GOAL> Reproduce only the listing lines between the one holding "Task: Click the plus icon on Add Metrics" and the one holding "click(961, 426)", inclusive, with "Journal" changed to "Calendar" and nothing else altered.
○ ○ ○ ○ ○
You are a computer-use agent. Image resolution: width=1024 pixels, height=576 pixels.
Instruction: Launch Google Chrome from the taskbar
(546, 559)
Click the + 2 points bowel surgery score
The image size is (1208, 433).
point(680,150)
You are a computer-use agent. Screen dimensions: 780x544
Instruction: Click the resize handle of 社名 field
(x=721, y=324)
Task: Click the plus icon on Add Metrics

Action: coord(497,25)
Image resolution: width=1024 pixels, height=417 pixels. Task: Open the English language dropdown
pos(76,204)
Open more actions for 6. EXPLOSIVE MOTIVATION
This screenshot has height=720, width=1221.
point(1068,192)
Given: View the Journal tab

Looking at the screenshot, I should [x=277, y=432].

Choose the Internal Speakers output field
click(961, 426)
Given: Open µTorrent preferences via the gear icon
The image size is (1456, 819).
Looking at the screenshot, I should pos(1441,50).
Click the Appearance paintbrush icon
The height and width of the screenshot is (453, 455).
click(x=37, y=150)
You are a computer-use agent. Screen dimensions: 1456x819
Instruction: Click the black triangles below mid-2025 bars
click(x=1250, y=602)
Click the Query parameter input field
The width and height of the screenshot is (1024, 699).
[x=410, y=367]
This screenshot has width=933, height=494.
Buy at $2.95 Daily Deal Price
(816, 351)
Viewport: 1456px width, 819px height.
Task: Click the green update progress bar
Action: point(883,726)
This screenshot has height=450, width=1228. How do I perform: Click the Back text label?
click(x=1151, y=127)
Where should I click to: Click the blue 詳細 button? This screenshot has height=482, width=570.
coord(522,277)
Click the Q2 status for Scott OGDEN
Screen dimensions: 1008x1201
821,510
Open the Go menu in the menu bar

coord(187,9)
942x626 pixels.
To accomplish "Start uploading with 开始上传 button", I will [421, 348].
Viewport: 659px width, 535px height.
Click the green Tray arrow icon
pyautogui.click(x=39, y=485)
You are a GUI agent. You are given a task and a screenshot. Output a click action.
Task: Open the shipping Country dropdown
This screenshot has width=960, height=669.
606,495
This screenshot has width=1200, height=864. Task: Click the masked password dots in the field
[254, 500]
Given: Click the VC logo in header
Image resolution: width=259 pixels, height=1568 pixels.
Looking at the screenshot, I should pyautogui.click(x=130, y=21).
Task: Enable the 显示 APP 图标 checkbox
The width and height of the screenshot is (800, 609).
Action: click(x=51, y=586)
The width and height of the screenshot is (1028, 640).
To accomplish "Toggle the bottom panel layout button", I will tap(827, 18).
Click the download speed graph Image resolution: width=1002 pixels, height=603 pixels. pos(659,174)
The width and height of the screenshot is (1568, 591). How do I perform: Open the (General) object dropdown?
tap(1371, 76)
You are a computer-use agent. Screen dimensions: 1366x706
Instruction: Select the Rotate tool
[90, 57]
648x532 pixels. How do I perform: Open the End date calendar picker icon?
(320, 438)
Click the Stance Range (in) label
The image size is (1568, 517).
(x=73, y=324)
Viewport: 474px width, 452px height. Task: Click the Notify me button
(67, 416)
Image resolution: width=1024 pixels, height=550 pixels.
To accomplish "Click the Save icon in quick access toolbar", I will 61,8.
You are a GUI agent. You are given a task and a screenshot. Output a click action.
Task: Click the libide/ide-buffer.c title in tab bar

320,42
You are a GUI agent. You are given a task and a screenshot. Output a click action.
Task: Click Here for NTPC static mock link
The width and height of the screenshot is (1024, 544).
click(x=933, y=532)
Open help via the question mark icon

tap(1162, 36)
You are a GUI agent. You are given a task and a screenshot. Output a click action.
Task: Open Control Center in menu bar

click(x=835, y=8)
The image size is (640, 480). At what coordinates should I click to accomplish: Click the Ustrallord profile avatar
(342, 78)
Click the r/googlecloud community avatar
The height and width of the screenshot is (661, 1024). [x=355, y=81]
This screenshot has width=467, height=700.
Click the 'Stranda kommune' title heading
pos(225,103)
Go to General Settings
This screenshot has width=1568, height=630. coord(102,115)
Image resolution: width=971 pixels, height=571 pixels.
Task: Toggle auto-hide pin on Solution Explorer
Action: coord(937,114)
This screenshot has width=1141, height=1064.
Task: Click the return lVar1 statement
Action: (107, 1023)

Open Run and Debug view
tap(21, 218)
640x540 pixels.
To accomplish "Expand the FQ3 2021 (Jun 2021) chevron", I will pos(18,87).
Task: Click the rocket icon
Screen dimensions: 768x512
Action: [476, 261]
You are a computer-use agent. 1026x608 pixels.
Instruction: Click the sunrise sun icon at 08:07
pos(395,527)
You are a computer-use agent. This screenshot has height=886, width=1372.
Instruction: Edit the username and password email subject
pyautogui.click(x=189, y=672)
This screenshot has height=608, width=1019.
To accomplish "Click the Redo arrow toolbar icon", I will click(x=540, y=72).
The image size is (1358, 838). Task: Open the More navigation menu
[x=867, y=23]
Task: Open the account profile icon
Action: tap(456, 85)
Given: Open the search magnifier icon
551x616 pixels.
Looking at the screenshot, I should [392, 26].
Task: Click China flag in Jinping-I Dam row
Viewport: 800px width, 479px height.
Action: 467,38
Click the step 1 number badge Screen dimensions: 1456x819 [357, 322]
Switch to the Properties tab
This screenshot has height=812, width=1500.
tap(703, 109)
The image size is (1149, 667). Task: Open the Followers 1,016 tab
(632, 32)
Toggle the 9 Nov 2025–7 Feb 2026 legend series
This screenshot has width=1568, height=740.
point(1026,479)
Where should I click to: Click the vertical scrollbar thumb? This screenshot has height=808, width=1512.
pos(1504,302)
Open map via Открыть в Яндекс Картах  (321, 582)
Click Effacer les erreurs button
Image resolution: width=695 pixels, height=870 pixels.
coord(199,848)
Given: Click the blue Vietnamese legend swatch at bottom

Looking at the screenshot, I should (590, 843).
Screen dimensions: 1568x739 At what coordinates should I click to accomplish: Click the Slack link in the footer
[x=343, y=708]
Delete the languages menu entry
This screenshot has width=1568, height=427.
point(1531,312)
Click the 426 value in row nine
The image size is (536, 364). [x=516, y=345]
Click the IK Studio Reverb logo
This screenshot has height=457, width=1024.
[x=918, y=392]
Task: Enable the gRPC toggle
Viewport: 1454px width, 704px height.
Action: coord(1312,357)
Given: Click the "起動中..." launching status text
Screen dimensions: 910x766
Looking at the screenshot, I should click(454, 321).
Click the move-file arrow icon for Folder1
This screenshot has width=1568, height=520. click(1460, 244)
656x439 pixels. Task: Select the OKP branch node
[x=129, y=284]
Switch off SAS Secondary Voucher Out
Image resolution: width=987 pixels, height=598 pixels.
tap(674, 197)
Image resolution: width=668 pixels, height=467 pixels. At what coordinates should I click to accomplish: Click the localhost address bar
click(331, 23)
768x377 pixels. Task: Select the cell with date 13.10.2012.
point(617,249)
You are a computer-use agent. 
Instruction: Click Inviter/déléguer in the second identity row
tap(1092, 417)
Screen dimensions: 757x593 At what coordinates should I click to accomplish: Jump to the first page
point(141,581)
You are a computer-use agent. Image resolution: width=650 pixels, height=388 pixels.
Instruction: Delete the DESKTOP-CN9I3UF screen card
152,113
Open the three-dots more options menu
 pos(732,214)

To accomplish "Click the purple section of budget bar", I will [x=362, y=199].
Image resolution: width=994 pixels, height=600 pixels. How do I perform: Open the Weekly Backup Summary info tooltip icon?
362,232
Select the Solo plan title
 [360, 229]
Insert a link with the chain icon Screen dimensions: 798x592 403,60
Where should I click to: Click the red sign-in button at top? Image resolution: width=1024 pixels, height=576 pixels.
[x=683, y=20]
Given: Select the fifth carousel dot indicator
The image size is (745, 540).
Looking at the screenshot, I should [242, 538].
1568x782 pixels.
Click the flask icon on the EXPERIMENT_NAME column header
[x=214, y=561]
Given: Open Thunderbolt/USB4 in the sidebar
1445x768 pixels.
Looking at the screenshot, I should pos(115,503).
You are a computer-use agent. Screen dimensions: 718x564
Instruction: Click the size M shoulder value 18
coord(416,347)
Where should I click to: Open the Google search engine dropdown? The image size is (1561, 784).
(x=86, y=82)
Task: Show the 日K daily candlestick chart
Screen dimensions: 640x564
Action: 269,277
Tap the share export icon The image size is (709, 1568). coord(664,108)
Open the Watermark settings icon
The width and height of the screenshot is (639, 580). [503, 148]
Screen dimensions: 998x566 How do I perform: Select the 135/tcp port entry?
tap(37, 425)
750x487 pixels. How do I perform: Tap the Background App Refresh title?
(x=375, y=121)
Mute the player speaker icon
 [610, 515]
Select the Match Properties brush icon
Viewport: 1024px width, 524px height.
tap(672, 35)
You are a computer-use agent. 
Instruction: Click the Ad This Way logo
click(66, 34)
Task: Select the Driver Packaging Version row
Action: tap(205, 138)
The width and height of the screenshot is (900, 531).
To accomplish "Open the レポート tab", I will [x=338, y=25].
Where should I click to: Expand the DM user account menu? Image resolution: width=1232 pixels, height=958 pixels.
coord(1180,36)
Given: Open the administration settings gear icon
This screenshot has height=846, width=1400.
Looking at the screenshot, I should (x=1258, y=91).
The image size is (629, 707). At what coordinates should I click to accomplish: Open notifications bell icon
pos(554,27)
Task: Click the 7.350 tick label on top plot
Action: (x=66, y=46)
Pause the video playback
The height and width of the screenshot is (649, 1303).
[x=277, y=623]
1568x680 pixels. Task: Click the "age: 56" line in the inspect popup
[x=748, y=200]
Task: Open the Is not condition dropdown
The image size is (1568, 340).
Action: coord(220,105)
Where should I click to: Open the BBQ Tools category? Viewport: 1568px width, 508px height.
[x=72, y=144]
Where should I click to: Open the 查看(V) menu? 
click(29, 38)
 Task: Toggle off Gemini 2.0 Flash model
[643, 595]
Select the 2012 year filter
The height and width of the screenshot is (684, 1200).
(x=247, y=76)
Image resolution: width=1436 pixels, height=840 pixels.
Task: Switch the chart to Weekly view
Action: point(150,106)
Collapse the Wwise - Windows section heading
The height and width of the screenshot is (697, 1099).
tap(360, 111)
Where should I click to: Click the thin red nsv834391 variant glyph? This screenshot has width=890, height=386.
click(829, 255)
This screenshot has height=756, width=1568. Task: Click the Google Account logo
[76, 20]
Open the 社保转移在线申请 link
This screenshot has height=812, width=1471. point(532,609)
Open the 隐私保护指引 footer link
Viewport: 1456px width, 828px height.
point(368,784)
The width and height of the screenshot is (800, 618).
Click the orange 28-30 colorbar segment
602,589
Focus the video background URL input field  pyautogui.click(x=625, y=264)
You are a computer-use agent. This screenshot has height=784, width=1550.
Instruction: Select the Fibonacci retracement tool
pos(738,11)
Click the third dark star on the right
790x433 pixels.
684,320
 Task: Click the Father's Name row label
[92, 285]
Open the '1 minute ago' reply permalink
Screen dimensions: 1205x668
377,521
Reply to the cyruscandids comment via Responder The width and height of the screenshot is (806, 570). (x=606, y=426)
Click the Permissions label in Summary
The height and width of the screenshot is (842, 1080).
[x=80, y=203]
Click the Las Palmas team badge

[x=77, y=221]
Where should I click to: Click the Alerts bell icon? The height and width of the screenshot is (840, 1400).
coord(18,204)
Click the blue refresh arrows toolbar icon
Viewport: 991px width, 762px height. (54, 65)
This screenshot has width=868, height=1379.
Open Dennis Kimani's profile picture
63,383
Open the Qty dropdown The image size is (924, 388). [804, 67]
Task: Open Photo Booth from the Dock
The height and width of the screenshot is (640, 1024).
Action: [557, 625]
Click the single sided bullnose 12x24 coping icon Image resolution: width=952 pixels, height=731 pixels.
○ ○ ○ ○ ○
TASK OUTPUT>
Task: Click the plus icon on Add Metrics

Action: coord(497,25)
Image resolution: width=1024 pixels, height=417 pixels. Task: Open the English language dropdown
pos(76,204)
Open more actions for 6. EXPLOSIVE MOTIVATION
This screenshot has height=720, width=1221.
point(1068,192)
Given: View the Calendar tab

Looking at the screenshot, I should [x=277, y=432].

Choose the Internal Speakers output field
click(961, 426)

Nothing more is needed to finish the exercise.